Analysing the performance of the company during the recent quarter, the interest income for Q1FY23 was recorded at ₹12,457.97 crore as compared to ₹10,956.90 crore reported in the same quarter last year. The Total Income has dropped from ₹30,997.13 crore in Q1FY22 to ₹23,193.32 crore in the previous quarter. The PAT for Q1FY23 is ₹5,574.01 crore, up 1.7 per cent, from the Q1FY22 PAT of ₹5,310.92 crore. Gross NPA’s decreased to 1.78 per cent in Q1FY23 from 2.24 per cent in Q1FY22.

On the annual front, the interest income has increased from ₹42,771.96 crore in FY21 to ₹43,297.21 crore in FY22. The total income reported has weakened for FY22 and stood at ₹1,35,968.08 crore, as compared to the total income of ₹1,39,071.24 crore reported in FY21. The net profit for the period exhibited a decent gain of 11.1 per cent and stood at ₹15,072.34 crore in FY22 from ₹13,556.08 crore in FY21. Gross NPA for FY22 was 1.61 per cent whereas for FY21 the number was 2.7 per cent.

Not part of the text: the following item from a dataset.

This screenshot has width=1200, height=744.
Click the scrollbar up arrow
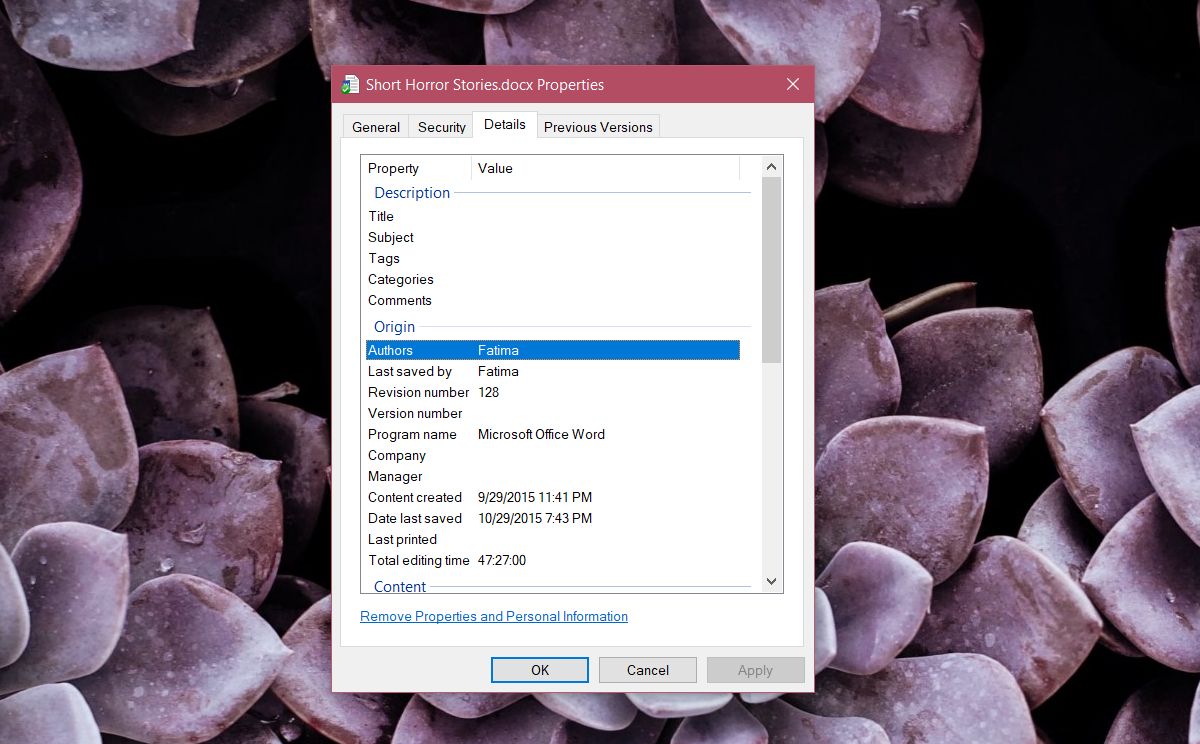(771, 167)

The company has maintained its market leadership position as a top three life insurer across individual and group businesses. Deposits as of the quarter end amounted to ₹1,70,823 crore and constitute 33 per cent of the borrowings. The management highlighted two points, firstly that a strong pipeline in the non-Individual segment, will translate into healthy AUM growth.

Secondly, double-digit growth in the non-individual loan book is very much on the cards. Due to dividends collected from HDFC AMC, HDFCLIFE, and Credila, dividend income has increased this year. The corporation also recorded a higher dividend yield of 39.6 per cent as compared to the previous year of 34.5 per cent. Non-individual loans grew by 8 per cent YoY. Hence, we recommend HOLD.